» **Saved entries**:
= Beginning of Section =

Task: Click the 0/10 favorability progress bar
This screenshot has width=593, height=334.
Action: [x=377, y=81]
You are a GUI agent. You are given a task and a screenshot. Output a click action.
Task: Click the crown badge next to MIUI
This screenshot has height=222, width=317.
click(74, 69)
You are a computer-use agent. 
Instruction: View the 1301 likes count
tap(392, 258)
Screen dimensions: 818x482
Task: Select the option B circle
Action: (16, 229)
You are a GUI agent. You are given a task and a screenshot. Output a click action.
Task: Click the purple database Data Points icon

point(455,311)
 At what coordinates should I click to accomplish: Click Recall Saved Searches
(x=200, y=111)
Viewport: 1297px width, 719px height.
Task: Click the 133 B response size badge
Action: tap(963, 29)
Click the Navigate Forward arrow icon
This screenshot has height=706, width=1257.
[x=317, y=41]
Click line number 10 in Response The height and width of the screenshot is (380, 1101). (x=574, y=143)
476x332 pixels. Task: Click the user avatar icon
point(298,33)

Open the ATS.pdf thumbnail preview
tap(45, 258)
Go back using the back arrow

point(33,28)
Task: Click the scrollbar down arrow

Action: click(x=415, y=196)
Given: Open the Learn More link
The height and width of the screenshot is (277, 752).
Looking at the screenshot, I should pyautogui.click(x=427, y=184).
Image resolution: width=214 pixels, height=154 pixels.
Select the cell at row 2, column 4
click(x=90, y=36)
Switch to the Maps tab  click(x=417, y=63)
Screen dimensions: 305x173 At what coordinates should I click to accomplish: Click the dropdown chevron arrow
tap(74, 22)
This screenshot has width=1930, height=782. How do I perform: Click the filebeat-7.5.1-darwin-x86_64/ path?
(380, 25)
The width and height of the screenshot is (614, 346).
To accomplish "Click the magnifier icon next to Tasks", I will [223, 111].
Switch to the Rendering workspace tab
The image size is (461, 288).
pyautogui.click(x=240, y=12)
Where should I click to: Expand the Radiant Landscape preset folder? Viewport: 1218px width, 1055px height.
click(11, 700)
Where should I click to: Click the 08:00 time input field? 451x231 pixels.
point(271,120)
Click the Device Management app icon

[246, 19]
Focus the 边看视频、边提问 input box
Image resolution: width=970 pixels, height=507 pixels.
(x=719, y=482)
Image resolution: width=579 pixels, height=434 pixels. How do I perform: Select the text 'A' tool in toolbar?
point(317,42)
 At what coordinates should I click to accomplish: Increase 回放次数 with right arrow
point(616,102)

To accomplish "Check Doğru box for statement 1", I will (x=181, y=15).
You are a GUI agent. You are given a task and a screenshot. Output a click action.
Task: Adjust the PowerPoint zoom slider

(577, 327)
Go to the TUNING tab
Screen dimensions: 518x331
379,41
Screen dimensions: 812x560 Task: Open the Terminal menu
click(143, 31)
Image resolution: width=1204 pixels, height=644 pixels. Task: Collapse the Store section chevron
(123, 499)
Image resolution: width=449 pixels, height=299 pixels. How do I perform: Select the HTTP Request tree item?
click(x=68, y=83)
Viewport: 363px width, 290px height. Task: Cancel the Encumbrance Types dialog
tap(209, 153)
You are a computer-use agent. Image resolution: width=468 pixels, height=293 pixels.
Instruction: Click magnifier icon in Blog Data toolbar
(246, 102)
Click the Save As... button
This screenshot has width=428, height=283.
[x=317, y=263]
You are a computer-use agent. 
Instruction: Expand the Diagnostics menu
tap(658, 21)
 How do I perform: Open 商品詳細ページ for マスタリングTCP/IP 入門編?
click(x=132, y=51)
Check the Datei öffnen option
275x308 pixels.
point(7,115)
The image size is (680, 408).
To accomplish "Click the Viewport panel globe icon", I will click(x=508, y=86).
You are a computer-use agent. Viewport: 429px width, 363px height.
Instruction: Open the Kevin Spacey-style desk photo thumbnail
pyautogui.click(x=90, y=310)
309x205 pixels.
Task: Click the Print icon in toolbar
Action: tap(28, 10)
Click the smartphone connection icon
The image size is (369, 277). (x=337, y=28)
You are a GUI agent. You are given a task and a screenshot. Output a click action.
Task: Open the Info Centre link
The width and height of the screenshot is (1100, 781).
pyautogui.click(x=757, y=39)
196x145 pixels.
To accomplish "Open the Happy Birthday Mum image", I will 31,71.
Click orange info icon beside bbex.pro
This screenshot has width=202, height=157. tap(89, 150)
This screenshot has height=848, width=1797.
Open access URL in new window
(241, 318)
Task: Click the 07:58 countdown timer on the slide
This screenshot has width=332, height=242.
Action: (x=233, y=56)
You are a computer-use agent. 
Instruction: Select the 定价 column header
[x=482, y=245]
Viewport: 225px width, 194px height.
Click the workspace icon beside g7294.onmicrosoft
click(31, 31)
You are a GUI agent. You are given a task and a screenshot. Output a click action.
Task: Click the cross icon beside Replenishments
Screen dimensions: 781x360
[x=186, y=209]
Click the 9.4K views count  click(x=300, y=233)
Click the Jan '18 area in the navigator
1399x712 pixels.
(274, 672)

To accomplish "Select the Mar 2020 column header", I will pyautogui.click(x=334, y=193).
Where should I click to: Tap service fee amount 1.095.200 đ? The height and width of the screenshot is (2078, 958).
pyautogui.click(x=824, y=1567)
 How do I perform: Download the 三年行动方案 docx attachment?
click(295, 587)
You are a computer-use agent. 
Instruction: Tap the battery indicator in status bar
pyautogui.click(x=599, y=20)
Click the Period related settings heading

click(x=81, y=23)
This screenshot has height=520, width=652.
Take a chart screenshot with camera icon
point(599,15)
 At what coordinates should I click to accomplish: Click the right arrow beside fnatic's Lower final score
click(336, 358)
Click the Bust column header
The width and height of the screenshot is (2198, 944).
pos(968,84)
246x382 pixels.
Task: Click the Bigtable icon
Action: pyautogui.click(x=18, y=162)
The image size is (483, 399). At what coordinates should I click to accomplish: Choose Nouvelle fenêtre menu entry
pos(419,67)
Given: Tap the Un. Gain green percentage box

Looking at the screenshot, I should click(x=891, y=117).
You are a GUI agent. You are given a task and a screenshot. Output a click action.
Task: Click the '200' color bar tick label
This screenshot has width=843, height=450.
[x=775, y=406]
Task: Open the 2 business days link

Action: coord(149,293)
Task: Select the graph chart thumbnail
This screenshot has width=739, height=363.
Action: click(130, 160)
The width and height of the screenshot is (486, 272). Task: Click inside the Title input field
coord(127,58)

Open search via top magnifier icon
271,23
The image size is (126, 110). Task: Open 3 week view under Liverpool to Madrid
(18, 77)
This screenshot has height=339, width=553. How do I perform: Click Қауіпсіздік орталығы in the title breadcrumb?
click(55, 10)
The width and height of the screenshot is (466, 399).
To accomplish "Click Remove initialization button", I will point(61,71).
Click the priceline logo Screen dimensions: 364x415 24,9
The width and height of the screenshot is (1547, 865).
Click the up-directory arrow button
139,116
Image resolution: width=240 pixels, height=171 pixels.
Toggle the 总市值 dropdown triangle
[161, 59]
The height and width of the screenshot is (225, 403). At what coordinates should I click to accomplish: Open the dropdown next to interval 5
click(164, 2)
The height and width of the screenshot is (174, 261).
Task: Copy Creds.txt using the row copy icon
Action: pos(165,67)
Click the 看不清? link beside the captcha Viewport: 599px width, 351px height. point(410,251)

= End of Section =

» **PROMPT**: After the last line, print all the entries once again, unchanged.

» **SOLUTION TO THIS TASK**:
Task: Click the 0/10 favorability progress bar
This screenshot has width=593, height=334.
Action: [x=377, y=81]
You are a GUI agent. You are given a task and a screenshot. Output a click action.
Task: Click the crown badge next to MIUI
This screenshot has height=222, width=317.
click(74, 69)
You are a computer-use agent. 
Instruction: View the 1301 likes count
tap(392, 258)
Screen dimensions: 818x482
Task: Select the option B circle
Action: (16, 229)
You are a GUI agent. You are given a task and a screenshot. Output a click action.
Task: Click the purple database Data Points icon

point(455,311)
 At what coordinates should I click to accomplish: Click Recall Saved Searches
(x=200, y=111)
Viewport: 1297px width, 719px height.
Task: Click the 133 B response size badge
Action: tap(963, 29)
Click the Navigate Forward arrow icon
This screenshot has height=706, width=1257.
[x=317, y=41]
Click line number 10 in Response The height and width of the screenshot is (380, 1101). (x=574, y=143)
476x332 pixels. Task: Click the user avatar icon
point(298,33)

Open the ATS.pdf thumbnail preview
tap(45, 258)
Go back using the back arrow

point(33,28)
Task: Click the scrollbar down arrow

Action: click(x=415, y=196)
Given: Open the Learn More link
The height and width of the screenshot is (277, 752).
Looking at the screenshot, I should pyautogui.click(x=427, y=184).
Image resolution: width=214 pixels, height=154 pixels.
Select the cell at row 2, column 4
click(x=90, y=36)
Switch to the Maps tab  click(x=417, y=63)
Screen dimensions: 305x173 At what coordinates should I click to accomplish: Click the dropdown chevron arrow
tap(74, 22)
This screenshot has width=1930, height=782. How do I perform: Click the filebeat-7.5.1-darwin-x86_64/ path?
(380, 25)
The width and height of the screenshot is (614, 346).
To accomplish "Click the magnifier icon next to Tasks", I will [223, 111].
Switch to the Rendering workspace tab
The image size is (461, 288).
pyautogui.click(x=240, y=12)
Where should I click to: Expand the Radiant Landscape preset folder? Viewport: 1218px width, 1055px height.
click(11, 700)
Where should I click to: Click the 08:00 time input field? 451x231 pixels.
point(271,120)
Click the Device Management app icon

[246, 19]
Focus the 边看视频、边提问 input box
Image resolution: width=970 pixels, height=507 pixels.
(x=719, y=482)
Image resolution: width=579 pixels, height=434 pixels. How do I perform: Select the text 'A' tool in toolbar?
point(317,42)
 At what coordinates should I click to accomplish: Increase 回放次数 with right arrow
point(616,102)

To accomplish "Check Doğru box for statement 1", I will (x=181, y=15).
You are a GUI agent. You are given a task and a screenshot. Output a click action.
Task: Adjust the PowerPoint zoom slider

(577, 327)
Go to the TUNING tab
Screen dimensions: 518x331
379,41
Screen dimensions: 812x560 Task: Open the Terminal menu
click(143, 31)
Image resolution: width=1204 pixels, height=644 pixels. Task: Collapse the Store section chevron
(123, 499)
Image resolution: width=449 pixels, height=299 pixels. How do I perform: Select the HTTP Request tree item?
click(x=68, y=83)
Viewport: 363px width, 290px height. Task: Cancel the Encumbrance Types dialog
tap(209, 153)
You are a computer-use agent. Image resolution: width=468 pixels, height=293 pixels.
Instruction: Click magnifier icon in Blog Data toolbar
(246, 102)
Click the Save As... button
This screenshot has width=428, height=283.
[x=317, y=263]
You are a computer-use agent. 
Instruction: Expand the Diagnostics menu
tap(658, 21)
 How do I perform: Open 商品詳細ページ for マスタリングTCP/IP 入門編?
click(x=132, y=51)
Check the Datei öffnen option
275x308 pixels.
point(7,115)
The image size is (680, 408).
To accomplish "Click the Viewport panel globe icon", I will click(x=508, y=86).
You are a computer-use agent. Viewport: 429px width, 363px height.
Instruction: Open the Kevin Spacey-style desk photo thumbnail
pyautogui.click(x=90, y=310)
309x205 pixels.
Task: Click the Print icon in toolbar
Action: tap(28, 10)
Click the smartphone connection icon
The image size is (369, 277). (x=337, y=28)
You are a GUI agent. You are given a task and a screenshot. Output a click action.
Task: Open the Info Centre link
The width and height of the screenshot is (1100, 781).
pyautogui.click(x=757, y=39)
196x145 pixels.
To accomplish "Open the Happy Birthday Mum image", I will 31,71.
Click orange info icon beside bbex.pro
This screenshot has width=202, height=157. tap(89, 150)
This screenshot has height=848, width=1797.
Open access URL in new window
(241, 318)
Task: Click the 07:58 countdown timer on the slide
This screenshot has width=332, height=242.
Action: (x=233, y=56)
You are a computer-use agent. 
Instruction: Select the 定价 column header
[x=482, y=245]
Viewport: 225px width, 194px height.
Click the workspace icon beside g7294.onmicrosoft
click(31, 31)
You are a GUI agent. You are given a task and a screenshot. Output a click action.
Task: Click the cross icon beside Replenishments
Screen dimensions: 781x360
[x=186, y=209]
Click the 9.4K views count  click(x=300, y=233)
Click the Jan '18 area in the navigator
1399x712 pixels.
(274, 672)

To accomplish "Select the Mar 2020 column header", I will pyautogui.click(x=334, y=193).
Where should I click to: Tap service fee amount 1.095.200 đ? The height and width of the screenshot is (2078, 958).
pyautogui.click(x=824, y=1567)
 How do I perform: Download the 三年行动方案 docx attachment?
click(295, 587)
You are a computer-use agent. 
Instruction: Tap the battery indicator in status bar
pyautogui.click(x=599, y=20)
Click the Period related settings heading

click(x=81, y=23)
This screenshot has height=520, width=652.
Take a chart screenshot with camera icon
point(599,15)
 At what coordinates should I click to accomplish: Click the right arrow beside fnatic's Lower final score
click(336, 358)
Click the Bust column header
The width and height of the screenshot is (2198, 944).
pos(968,84)
246x382 pixels.
Task: Click the Bigtable icon
Action: pyautogui.click(x=18, y=162)
The image size is (483, 399). At what coordinates should I click to accomplish: Choose Nouvelle fenêtre menu entry
pos(419,67)
Given: Tap the Un. Gain green percentage box

Looking at the screenshot, I should click(x=891, y=117).
You are a GUI agent. You are given a task and a screenshot. Output a click action.
Task: Click the '200' color bar tick label
This screenshot has width=843, height=450.
[x=775, y=406]
Task: Open the 2 business days link

Action: coord(149,293)
Task: Select the graph chart thumbnail
This screenshot has width=739, height=363.
Action: click(130, 160)
The width and height of the screenshot is (486, 272). Task: Click inside the Title input field
coord(127,58)

Open search via top magnifier icon
271,23
The image size is (126, 110). Task: Open 3 week view under Liverpool to Madrid
(18, 77)
This screenshot has height=339, width=553. How do I perform: Click Қауіпсіздік орталығы in the title breadcrumb?
click(55, 10)
The width and height of the screenshot is (466, 399).
To accomplish "Click Remove initialization button", I will point(61,71).
Click the priceline logo Screen dimensions: 364x415 24,9
The width and height of the screenshot is (1547, 865).
Click the up-directory arrow button
139,116
Image resolution: width=240 pixels, height=171 pixels.
Toggle the 总市值 dropdown triangle
[161, 59]
The height and width of the screenshot is (225, 403). At what coordinates should I click to accomplish: Open the dropdown next to interval 5
click(164, 2)
The height and width of the screenshot is (174, 261).
Task: Copy Creds.txt using the row copy icon
Action: pos(165,67)
Click the 看不清? link beside the captcha Viewport: 599px width, 351px height. point(410,251)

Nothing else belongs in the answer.